Electrocardiogram obtained post-transcatheter aortic valve replacement; no further episodes of non-sustained ventricular tachycardia with right bundle branch block morphology were observed after the procedure was successfully performed.
Discussion
This case illustrates that PABV and TAVR served to resolve recurrent non-sustained VT episodes refractory to medical therapy in a patient with severe AS. The electrocardiographic features of the arrhythmia were compatible with an origin from the left ventricle, with RBBB morphology, and inferior axis. The ventricular tachyarrhythmia was not secondary to epicardial coronary artery disease-induced ischemia or an electrolyte imbalance. The suspected cause of VT was secondary to severe aortic stenosis causing left ventricular hypertrophy, increased left ventricular end-diastolic pressure, increased wall stress, and subsequent decreased coronary perfusion possibly leading to subendocardial ischemia. The electrocardiograms in Fig. 1, Fig. 2 reveal how diffuse T wave inversions, likely related to the above mentioned mechanisms, improved after intervention. Once the aortic valve gradient improved after PABV and later resolved after TAVR, the VT resolved as well, suggesting that the physiology of severe AS was its main cause or contributing factor.

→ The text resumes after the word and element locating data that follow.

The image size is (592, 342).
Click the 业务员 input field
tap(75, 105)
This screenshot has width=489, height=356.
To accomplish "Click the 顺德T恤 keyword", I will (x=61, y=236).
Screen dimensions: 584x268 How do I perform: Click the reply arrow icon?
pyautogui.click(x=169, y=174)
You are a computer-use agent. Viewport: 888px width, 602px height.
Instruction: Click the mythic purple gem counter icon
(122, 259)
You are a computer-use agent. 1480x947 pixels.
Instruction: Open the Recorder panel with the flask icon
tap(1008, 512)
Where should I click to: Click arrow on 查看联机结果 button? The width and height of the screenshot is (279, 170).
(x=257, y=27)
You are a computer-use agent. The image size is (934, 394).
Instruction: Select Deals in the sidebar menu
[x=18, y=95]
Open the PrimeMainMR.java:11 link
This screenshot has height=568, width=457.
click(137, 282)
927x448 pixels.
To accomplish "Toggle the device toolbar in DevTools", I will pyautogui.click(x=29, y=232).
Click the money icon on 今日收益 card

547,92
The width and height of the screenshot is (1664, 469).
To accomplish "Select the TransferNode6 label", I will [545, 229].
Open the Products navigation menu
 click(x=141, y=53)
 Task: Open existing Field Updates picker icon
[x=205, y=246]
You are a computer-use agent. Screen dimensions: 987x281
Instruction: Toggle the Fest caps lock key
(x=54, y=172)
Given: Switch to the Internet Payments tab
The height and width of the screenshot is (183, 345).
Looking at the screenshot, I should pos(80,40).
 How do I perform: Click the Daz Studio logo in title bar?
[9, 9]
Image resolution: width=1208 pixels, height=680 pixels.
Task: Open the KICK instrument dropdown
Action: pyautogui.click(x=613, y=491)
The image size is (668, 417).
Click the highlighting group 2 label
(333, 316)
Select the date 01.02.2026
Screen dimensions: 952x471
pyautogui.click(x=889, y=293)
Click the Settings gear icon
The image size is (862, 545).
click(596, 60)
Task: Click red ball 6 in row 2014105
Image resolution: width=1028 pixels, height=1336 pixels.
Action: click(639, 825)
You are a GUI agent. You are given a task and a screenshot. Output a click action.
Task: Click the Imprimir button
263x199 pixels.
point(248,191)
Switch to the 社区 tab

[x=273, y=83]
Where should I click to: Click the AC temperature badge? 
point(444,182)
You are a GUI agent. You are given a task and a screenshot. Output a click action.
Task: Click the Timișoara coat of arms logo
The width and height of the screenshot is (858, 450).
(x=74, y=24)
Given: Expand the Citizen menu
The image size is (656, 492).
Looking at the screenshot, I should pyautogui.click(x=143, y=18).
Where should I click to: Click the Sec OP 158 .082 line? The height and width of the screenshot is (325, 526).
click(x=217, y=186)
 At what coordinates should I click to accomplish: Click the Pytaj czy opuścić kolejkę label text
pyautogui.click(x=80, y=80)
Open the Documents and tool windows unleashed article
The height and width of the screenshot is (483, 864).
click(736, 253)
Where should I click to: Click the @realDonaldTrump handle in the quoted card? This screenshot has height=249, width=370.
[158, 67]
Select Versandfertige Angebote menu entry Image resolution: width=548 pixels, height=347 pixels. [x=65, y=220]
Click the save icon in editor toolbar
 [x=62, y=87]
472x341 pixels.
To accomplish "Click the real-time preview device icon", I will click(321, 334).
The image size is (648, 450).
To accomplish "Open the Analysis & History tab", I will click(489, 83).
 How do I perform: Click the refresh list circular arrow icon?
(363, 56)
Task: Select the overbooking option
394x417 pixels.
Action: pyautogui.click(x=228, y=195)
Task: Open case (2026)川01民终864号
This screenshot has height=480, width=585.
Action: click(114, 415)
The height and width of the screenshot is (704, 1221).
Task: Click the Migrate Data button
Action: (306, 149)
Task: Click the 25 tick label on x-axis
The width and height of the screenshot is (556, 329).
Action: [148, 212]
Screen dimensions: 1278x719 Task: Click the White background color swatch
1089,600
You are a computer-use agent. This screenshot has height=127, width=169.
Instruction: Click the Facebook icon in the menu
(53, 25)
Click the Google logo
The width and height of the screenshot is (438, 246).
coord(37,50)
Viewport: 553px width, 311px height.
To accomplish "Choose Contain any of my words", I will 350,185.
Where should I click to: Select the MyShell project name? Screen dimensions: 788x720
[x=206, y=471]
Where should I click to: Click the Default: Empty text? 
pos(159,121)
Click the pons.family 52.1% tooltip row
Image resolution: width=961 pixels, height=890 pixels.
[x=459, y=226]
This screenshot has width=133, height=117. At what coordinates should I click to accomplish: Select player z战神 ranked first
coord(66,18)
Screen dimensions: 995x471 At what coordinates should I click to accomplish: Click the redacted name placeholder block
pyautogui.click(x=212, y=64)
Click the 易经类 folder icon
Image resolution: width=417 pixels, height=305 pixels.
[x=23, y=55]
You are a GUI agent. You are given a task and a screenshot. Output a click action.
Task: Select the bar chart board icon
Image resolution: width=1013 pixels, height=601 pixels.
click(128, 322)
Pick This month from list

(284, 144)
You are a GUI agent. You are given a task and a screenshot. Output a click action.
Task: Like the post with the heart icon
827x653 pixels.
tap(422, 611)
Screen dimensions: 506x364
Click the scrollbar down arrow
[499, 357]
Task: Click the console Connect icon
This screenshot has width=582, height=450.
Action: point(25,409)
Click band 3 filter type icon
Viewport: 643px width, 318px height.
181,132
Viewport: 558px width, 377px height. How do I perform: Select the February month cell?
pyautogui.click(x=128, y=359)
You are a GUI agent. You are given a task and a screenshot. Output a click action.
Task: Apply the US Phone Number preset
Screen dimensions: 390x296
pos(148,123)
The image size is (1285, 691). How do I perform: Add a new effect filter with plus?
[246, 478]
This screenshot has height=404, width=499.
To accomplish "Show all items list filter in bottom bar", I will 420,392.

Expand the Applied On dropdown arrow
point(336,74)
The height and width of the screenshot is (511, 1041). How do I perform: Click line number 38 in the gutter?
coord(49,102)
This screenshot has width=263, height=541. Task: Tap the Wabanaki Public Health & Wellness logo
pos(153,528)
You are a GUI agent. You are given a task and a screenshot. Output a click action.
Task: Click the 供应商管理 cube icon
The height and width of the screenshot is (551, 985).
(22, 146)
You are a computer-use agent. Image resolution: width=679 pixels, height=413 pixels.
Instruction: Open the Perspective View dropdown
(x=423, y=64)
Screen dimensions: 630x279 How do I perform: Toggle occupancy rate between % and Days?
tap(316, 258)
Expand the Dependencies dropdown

Patients with severe AS who have not undergone surgical AVR have been reported to suffer from frequent and complex ventricular arrhythmias associated with a reduced LVEF and elevated systolic wall stress, among multiple different arrhythmogenic factors 2, 3. For those who have undergone surgical valve replacement for AS, a strong relationship has been observed between complex ventricular arrhythmias and left ventricular performance [5]. A trend toward decreased frequency and complexity of ventricular arrhythmias has been observed when valve replacement is followed by a marked improvement of left ventricular systolic function [6]. One study showed a 43% reduction in the left ventricular mass within the first 2 years post-surgery, contributing to a decreased vulnerability to ventricular arrhythmias [7]. No cohort studies have yet evaluated the effect of TAVR on ventricular arrhythmias after resolution of severe AS, although the physiological effects on the left ventricular systolic function and filling pressures are similar to those experienced in surgical valve replacement. Our report documents that recurrent ventricular tachycardia originating from the left ventricle associated with severe aortic stenosis is a potentially reversible condition by transcatheter intervention.
Conflict of interest
The authors declare no conflict of interest.